2. Literature review

2.1. Financial-ratio–based default models

Traditional default prediction models rely on firm-level financial ratios like profitability, leverage, and liquidity. The Z-score model combines these into a single distress index but assumes firms operate independently [3]. This limits effectiveness during systemic stress and ignores interdependencies such as supply chains and shared governance. As a result, these models often overlook cascading failures and provide limited early warning, highlighting the need for approaches that incorporate relational and temporal dynamics [4].

2.2. Network perspectives on credit risk

Recent studies in applied economics show that inter-firm networks amplify default risks. Firms in tightly linked trade or equity networks are more prone to contagion from partner failures. For instance, a key supplier's collapse can disrupt multiple buyers. Ownership ties and shared directors also transmit shocks. Ignoring these structures leads to underestimating systemic risk. Incorporating network perspectives helps identify firms at elevated risk due to their position in the broader economic network, not just their own financials.

2.3. Graph neural networks in finance

Graph neural networks (GNNs) are effective for learning from relational data and have been applied to fraud detection and market prediction.
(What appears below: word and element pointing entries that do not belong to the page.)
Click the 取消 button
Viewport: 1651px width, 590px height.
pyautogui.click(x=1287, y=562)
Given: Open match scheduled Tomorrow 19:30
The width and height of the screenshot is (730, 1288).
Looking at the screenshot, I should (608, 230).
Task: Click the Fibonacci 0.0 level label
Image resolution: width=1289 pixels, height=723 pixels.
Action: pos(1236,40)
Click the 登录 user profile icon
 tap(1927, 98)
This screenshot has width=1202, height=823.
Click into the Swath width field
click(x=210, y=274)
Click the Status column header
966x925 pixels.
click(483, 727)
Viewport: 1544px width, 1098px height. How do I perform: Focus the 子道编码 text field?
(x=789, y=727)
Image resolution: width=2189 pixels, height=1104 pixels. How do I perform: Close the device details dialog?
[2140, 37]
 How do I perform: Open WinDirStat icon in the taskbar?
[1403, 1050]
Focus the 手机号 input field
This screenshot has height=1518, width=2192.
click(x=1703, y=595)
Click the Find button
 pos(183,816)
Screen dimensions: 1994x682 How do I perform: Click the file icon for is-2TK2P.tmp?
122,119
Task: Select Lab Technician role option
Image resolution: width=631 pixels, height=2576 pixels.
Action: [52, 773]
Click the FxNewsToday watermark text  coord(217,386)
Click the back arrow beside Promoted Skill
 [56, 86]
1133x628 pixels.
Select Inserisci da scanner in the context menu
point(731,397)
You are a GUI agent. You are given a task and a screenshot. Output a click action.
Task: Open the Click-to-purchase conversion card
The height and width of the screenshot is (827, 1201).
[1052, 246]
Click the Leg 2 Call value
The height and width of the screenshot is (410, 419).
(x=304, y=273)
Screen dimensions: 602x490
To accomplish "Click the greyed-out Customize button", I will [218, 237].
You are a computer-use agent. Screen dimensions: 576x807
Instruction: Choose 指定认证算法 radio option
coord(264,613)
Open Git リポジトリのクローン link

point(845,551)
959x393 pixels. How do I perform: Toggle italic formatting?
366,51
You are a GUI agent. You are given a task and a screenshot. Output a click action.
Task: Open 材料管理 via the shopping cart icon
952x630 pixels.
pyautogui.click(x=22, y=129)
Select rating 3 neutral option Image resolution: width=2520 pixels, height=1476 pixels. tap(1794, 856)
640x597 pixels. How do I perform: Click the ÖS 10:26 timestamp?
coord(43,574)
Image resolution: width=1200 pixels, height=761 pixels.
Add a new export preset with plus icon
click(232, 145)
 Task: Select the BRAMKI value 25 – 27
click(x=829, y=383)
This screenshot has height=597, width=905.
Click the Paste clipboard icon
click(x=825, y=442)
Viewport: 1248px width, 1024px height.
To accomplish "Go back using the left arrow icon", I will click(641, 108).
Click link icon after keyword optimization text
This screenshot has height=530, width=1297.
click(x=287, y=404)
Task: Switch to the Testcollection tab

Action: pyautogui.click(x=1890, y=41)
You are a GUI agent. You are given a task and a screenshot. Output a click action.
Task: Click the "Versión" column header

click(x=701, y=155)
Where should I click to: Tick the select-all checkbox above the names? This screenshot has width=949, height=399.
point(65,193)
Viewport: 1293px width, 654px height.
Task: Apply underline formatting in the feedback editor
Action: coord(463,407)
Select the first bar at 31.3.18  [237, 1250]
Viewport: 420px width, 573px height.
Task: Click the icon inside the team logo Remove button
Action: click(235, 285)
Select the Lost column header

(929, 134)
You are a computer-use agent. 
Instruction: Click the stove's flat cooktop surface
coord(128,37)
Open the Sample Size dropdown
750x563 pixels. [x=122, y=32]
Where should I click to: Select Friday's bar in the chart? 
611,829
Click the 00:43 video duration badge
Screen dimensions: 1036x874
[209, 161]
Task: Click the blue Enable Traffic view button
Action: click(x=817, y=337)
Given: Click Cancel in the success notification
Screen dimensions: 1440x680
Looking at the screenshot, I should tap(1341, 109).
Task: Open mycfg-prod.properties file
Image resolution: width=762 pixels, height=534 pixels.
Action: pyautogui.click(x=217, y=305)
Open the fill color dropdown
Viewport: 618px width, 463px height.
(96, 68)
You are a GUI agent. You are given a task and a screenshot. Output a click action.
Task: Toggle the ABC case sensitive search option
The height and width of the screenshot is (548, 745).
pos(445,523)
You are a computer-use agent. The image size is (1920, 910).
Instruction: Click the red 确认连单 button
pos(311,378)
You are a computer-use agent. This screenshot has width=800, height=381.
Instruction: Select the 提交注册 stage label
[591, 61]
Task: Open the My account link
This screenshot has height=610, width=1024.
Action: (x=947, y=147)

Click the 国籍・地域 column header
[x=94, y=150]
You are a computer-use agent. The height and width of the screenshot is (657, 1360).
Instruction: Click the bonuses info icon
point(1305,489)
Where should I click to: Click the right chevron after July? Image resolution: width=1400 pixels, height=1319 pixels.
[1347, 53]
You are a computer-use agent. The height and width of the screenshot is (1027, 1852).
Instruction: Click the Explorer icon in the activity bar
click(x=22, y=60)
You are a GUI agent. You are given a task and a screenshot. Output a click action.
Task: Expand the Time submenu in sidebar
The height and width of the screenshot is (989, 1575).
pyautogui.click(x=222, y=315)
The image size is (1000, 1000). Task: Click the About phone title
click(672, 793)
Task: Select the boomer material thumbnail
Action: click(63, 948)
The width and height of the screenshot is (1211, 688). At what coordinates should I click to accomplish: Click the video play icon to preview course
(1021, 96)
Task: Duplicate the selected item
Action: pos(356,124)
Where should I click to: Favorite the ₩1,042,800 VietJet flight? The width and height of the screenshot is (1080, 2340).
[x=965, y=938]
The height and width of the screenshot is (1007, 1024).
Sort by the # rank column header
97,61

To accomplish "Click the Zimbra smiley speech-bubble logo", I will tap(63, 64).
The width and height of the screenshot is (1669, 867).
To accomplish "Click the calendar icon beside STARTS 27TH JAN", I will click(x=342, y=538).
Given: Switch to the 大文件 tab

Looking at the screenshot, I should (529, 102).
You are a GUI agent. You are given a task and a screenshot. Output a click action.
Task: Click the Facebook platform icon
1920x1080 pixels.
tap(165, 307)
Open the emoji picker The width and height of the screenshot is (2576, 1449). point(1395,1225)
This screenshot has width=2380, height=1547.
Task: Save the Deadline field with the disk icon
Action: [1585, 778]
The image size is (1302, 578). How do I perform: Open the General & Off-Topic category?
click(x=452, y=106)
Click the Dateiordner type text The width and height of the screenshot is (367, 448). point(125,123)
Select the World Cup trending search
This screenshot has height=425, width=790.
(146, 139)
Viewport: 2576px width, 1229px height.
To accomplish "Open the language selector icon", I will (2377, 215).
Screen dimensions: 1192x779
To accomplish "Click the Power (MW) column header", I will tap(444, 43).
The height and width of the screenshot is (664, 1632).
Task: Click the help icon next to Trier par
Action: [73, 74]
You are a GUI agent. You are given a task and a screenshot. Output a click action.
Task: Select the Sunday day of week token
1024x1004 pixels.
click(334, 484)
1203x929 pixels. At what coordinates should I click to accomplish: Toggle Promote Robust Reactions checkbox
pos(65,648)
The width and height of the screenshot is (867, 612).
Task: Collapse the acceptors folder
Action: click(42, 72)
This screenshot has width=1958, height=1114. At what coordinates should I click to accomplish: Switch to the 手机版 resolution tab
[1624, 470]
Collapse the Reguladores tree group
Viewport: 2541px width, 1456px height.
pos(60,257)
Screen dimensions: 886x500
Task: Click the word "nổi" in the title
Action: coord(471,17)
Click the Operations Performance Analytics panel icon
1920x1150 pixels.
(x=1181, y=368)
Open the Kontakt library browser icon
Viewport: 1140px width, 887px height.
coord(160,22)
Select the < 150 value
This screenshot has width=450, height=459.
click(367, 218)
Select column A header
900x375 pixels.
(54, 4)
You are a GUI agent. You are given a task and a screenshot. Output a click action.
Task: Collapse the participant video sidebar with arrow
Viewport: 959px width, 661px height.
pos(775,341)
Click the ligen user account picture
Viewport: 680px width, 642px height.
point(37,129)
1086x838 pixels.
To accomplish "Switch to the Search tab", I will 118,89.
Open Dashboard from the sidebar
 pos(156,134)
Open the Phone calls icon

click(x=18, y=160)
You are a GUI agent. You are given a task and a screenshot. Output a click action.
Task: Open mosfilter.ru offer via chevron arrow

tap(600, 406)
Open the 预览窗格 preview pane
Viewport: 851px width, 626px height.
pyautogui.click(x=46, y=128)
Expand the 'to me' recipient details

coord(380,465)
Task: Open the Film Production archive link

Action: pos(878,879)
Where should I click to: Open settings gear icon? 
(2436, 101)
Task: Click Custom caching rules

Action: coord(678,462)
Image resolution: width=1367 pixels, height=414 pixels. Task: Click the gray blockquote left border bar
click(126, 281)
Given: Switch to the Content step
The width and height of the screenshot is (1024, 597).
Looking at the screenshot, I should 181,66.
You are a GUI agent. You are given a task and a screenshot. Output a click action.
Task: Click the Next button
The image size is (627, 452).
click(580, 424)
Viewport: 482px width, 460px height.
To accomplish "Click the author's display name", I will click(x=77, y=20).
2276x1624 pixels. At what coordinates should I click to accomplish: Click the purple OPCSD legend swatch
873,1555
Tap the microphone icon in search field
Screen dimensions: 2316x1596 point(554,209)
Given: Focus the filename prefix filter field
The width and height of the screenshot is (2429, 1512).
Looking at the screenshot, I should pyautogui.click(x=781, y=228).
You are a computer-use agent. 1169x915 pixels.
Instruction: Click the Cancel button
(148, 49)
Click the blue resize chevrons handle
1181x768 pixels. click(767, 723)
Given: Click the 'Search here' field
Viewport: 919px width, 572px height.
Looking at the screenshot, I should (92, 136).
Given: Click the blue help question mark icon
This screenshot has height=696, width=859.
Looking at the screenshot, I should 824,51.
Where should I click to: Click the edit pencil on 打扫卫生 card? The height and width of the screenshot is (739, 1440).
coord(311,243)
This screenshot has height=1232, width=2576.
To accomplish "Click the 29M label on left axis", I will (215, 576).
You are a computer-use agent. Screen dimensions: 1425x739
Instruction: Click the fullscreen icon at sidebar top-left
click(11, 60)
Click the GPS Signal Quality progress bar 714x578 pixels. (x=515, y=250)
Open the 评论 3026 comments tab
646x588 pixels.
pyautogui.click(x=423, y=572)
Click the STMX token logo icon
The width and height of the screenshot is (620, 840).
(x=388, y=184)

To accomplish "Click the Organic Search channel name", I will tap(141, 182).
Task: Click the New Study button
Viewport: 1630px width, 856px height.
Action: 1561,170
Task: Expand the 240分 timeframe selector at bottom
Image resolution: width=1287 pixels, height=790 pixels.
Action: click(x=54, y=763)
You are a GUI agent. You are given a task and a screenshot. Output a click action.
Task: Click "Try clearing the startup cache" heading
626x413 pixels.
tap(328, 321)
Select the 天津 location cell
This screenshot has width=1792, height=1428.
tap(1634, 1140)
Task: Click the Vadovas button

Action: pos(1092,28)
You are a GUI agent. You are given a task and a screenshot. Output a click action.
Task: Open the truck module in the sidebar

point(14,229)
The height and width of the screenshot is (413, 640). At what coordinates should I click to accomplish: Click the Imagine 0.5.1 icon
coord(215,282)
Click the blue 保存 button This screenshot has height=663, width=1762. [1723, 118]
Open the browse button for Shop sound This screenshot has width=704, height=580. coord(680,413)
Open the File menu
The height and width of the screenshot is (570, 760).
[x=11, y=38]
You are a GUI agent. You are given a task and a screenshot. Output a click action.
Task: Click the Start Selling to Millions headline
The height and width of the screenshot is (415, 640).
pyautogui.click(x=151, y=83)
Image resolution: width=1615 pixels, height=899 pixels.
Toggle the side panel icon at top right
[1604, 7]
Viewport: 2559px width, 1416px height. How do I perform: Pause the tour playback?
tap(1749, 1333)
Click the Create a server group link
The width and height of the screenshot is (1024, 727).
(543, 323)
Their message-passing mechanisms capture influence and shared attributes across entities [5]. However, few studies use GNNs for corporate credit risk, despite its reliance on interdependencies. Unlike traditional models, GNNs embed both firm-level and network-level features, revealing hidden vulnerabilities. Applying GNNs to credit risk provides a more realistic understanding of firm exposure within financial networks.

3. Experimental methods

3.1. Data acquisition and graph construction

We built the model’s relational foundation using data from Compustat (financials), Thomson Reuters (ownership and board ties), and FactSet (supply chains). Firms were represented as nodes in a heterogeneous graph, with edges denoting supplier-customer links, shared directors, and ownership [6]. Data from 2014 to 2024 was aligned to ensure consistent identifiers and edge integrity. As illustrated in Figure 1, such as Firm A supplying others or Firm Y owning Firm Z—enabling the model to learn network-aware embeddings for improved default risk prediction.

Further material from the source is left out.